A general exodus of people and businesses from Frio Town ensued, and a tent community grew up around the railroad depot. Prospective buyers of town lots arrived on advertised train tours from San Antonio. By 1884 Pearsall was the new county seat of Frio County and had 700 residents, twenty businesses, three hotels, three churches, a district school, and a weekly newspaper known as the Pearsall News.
By 1890, despite a fire that devastated most of its downtown district, Pearsall had an estimated population of 1,000, Methodist, Baptist, and Christian churches, a college called Frio College headed by B. C. Hendricks, two newspapers (the Sun and the News), a corn mill, and a cotton gin. In the early 1890s the mercantile block in downtown Pearsall, established by the partnership of C. H. Beever and George Hindes, became one of the largest general merchandise operations between San Antonio and Laredo.
In 1907 Hindes helped organize the Frio Cotton Oil Company of Pearsall, and Beever helped organize the Pearsall Artesian Well Company, which provided the community with its first electric service. The Pearsall People's State Bank was organized in 1908. The city incorporated with a mayor-council form of city government in 1909, and the Pearsall Water, Ice, and Electric Company was organized in 1910. By 1914 Pearsall had an estimated population of 2,000, a variety of churches, telephone connections, ten large mercantile establishments, the Pearsall National Bank, two drugstores, four confectioneries, two barbershops, an automobile garage, a photographer, two newspapers, two millinery stores, three hotels, three cotton gins, a cottonseed oil mill, a wholesale grain store, an electric plant, the Laurel Opera House (with a seating capacity of 500 and more than seventy-five electric lights), a bakery and restaurant, two livery barns, a twenty-seven-piece concert band, and several social clubs. In 1936 Pearson had an estimated population of 2,536 and forty-one businesses.

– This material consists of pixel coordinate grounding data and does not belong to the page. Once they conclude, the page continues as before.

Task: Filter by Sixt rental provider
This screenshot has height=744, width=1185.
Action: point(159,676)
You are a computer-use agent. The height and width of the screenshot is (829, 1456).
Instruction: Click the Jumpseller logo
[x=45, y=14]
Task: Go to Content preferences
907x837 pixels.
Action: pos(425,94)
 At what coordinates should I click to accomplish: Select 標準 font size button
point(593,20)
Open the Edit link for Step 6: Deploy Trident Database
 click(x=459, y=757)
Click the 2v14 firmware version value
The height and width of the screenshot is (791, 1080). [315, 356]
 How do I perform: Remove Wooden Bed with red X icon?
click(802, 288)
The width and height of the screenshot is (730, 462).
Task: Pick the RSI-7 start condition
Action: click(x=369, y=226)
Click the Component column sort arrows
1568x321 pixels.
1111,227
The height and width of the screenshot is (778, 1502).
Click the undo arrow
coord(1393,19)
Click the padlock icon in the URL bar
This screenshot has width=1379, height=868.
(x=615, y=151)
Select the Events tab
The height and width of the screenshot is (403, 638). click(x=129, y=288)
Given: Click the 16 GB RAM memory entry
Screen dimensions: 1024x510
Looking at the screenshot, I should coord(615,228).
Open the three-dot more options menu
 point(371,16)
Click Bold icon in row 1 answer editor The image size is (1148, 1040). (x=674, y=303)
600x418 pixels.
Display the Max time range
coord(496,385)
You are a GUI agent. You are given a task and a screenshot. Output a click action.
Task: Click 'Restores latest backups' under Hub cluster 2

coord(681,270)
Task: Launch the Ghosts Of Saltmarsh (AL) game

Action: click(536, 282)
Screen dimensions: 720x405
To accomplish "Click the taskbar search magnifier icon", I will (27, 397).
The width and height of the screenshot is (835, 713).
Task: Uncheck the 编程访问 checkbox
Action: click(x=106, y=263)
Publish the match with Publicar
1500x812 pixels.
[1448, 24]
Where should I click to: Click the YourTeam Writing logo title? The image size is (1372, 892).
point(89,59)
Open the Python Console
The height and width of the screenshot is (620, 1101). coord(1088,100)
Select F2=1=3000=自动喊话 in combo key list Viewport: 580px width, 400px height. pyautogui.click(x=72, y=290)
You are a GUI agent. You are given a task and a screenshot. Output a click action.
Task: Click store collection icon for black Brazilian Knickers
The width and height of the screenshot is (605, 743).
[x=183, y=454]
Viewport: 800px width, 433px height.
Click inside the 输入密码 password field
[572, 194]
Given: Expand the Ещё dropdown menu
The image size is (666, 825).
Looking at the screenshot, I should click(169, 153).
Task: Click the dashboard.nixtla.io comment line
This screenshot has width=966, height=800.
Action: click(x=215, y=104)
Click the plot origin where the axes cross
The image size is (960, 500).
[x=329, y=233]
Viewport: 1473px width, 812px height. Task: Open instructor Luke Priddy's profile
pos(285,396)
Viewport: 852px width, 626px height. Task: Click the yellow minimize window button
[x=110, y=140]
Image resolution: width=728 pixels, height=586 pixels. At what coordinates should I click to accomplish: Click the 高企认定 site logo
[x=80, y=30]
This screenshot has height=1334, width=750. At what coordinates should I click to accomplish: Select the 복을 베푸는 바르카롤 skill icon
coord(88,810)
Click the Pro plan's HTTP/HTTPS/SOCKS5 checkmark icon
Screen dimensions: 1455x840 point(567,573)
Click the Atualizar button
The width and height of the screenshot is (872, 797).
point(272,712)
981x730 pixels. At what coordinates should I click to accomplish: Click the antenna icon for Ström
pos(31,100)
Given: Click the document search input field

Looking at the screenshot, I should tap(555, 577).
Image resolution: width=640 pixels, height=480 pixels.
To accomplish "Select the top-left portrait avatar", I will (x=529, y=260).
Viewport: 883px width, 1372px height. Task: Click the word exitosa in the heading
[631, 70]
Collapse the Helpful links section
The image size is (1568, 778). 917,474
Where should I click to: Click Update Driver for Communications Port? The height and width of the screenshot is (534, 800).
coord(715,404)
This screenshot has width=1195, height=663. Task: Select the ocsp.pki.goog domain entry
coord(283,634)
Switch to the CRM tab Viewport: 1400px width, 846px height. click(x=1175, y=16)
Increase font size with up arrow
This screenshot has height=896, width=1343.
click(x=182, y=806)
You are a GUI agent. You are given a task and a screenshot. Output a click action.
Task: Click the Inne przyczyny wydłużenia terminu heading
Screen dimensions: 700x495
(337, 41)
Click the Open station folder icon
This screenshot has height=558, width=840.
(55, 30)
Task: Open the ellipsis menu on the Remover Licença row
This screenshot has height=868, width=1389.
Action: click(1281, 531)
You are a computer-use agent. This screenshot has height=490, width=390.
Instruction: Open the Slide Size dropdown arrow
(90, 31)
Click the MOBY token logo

Oil was discovered in the 1930s, natural gas was introduced in 1945, and many of Pearsall's avenues were paved in 1947. The town had an estimated population of 4,500 and eighty businesses by 1949; in 1970 it had an estimated population of 5,109 and 128 businesses. The Frio Pioneer Jail Museum, housed in the original county jail built in 1884, was formally dedicated in ceremonies addressed by United States Representative Henry B. Gonzalez and Ollie Taylor, woman sheriff of Frio County, on July 3, 1976. In 1980 Pearsall had an estimated population of 6,453 and 192 business operations. In 1990 the estimated population was 9,355, and Pearsall had six public schools, a student enrollment of 2,400, thirteen churches representing ten denominations, and a public library housing over 23,000 volumes. The surrounding country is a prime hunting location, and Pearsall holds annual festivities including a Wild Game Dinner. In the early 1990s the town experienced an oil boom led by Oryx Energy, which began drilling in the Pearsall field in September 1989. Increased exploration contributed to the revitalization of Pearsall's economy. In 2000 the population was 7,157.